# taz.de -- Deutsch-französische Freundschaft: Alte Reden in neuem Rhythmus
       
       > „Élysée 63 – Die Show“ beschließt die Themenwoche bei Arte – und lässt
       > einen schlicht vergessen, dass man hier eigentlich alte Ausgrabungen
       > sieht.
       
 (IMG) Bild: Entwickelte eine multimediale Show auf der Grundlage der Rede von Charles de Gaulle: die Künstlergruppe „Die Redner“.
       
       Die Botschaften von „Élysée 63 – Die Show“ sind alt: Gegen Kapitalismus und
       für den Weltfrieden. Für Solidarität und für eine europäische Idee, und das
       alles als Appell an die Jugend formuliert.
       
       Die theoretischen Versatzstücke, aus denen die Saarbrückener Künstlergruppe
       „Die Redner“ die Botschaften ihrer Fernsehperformance anlässlich des 50.
       Jahrestags des Élysée-Vertrags (deutsch-französischer Freundschaftsvertrag)
       zusammengefügt hat, sind ebenfalls bekannt: Karl Marx über das Kapital.
       Sartre über Gewalt. Charles de Gaulle über die Verantwortung der Jugend.
       Und der ehemalige französische Widerstandskämpfer und Kapitalismuskritiker
       Stéphane Hessel („Empört euch!“) weiß zu allem etwas.
       
       Es hätten also durchaus 52 quälende Performance-Minuten werden können.
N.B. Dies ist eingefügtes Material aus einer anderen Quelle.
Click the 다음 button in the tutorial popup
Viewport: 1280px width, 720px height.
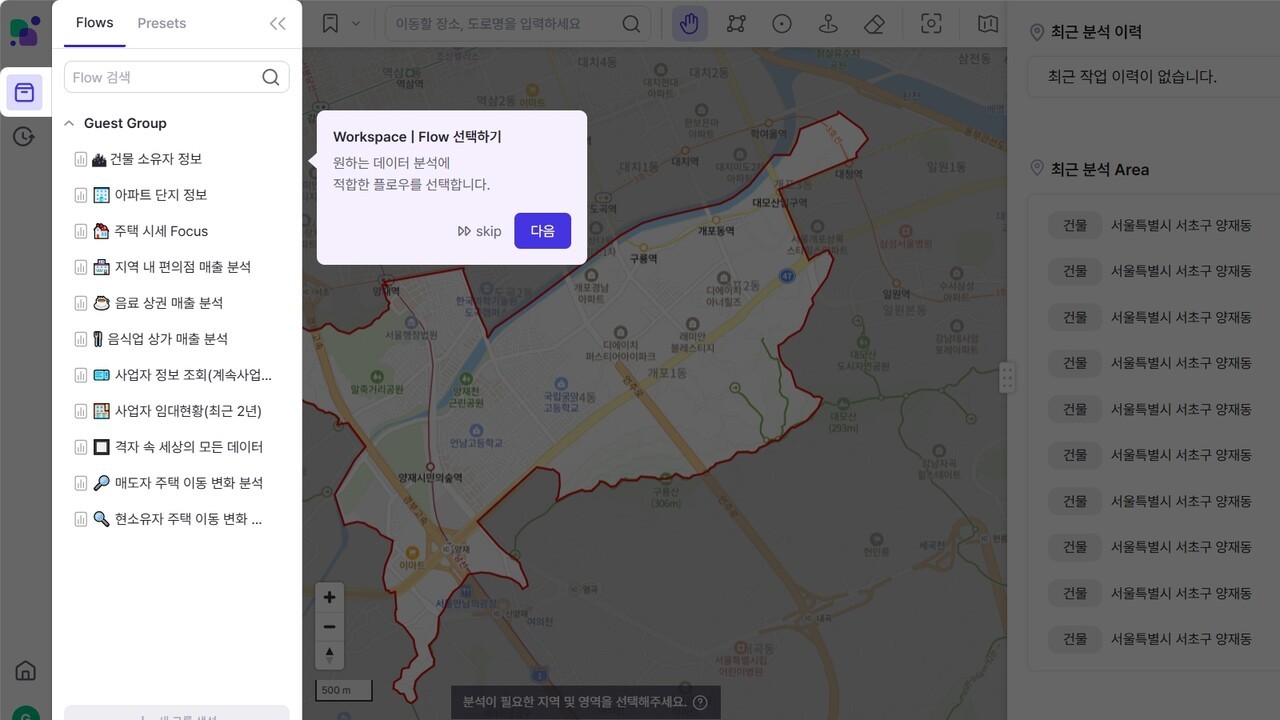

       Wurden es aber nicht. Sondern eine schnipselig-schnell geschnittene Collage
       aus Livemusik, historischem Filmmaterial, Schauspiel und animierten
       Cartoons, die einen schlicht vergessen lässt, dass man hier eigentlich alte
       Ausgrabungen sieht – weil man sie zum Glück ziemlich kunstvoll neu verpackt
       hat.
       
       Die drei „Redner“ Oliver Strauch, Florian Penner und Class Willeke
       schachteln die deutsch-französische Vergangenheit (Erbfeindschaft,
       Élysée-Vertrag), unser Jetzt („Wir haben etwas verloren, mon général, eine
       Idee zu diesem Kontinent“) und die Vision einer europäischen Zukunft
       (düster) so ineinander, dass Alt und Neu relativ werden. Fast wirkt es, als
       würde de Gaulle seine Rede an die deutsche Jugend in der alten
       Videoaufnahme von 1962 dem Rhythmus der drei Musiker auf der Studiobühne
       anpassen.
       
       ## Superman, Jesus und James Dean
       
       Sie zerfällt in Klang und Rhythmus, man hört einzelnen Wortfetzen nach und
       schaut, was die Grafiker in den kurzen Cartoonstrecken zu diesen
       Bruchstücken („Kollektiv“, „Lei-den-schaft-lich-keit“, „Organisation!“) so
       assoziiert haben. Am Ende drehen sich Superman, Jesus und James Dean auf
       einer Weltkugel. Was das soll? Keine Ahnung, ist aber unterhaltsam.
       
       Der Blick in die Zukunft Europas – genau: 2063 – gelingt weniger gut.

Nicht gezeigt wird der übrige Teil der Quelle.